* Text *
════════════════════
Ugandan performer and teacher brings music and dance to WWU students
Royal musician of the Busoga and Buganda kingdoms shares tradition, technique
WWU Percussion Professor Patrick Roulet first learned of Haruna Walusimbi from Béla Fleck’s 2008 documentary “Throw Down Your Heart” which follows Fleck’s search for the African origins of the banjo. Roulet met Walusimbi in person in 2019 at the Percussive Arts Society international convention. Walusimbi was performing with a group of percussionists from the University of Wisconsin Oshkosh, Ohio University and Oakland University percussion ensembles.
“Watching Haruna work with these young musicians, I knew immediately that he was someone that I wanted to bring to Western to share his experience and skills with our students.”
The embaire xylophone
Roulet began working with Walusimbi to get the get the embaire xylophone that has become the center of the percussion community at WWU. Roulet had initially planned to travel to Uganda to source the instrument in 2020, but the plan was derailed by the COVID pandemic.
When he heard Walusimbi would be coming to United States this year, Roulet worked with musician Mark Stone - who was organizing the trip - to add WWU to Haruna’s itinerary. The residency was supported by generous grants from the Larson Legacy Foundation and the Sculpture Woods program endowment.
════════════════════
* Supplied data *

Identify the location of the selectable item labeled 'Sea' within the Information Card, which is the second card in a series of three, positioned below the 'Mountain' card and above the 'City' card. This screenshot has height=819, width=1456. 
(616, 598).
════════════════════
* Set of tasks *
A. Answer these questions from the article on Haruna Walusimbi:
(i) In what year did Roulet first meet Walusimbi in person?
(ii) Who was organizing Walusimbi's trip to the United States?
(iii) What two sources supported the residency?
B. Quote the article on Haruna Walusimbi word for word, beginning at the words "When he heard" and stopping after the words "Woods program endowment.".
The data has no connection to the text.

* Expected results *
A.
(i) 2019
(ii) Mark Stone
(iii) Grants from the Larson Legacy Foundation and the Sculpture Woods program endowment

B.
When he heard Walusimbi would be coming to United States this year, Roulet worked with musician Mark Stone - who was organizing the trip - to add WWU to Haruna’s itinerary. The residency was supported by generous grants from the Larson Legacy Foundation and the Sculpture Woods program endowment.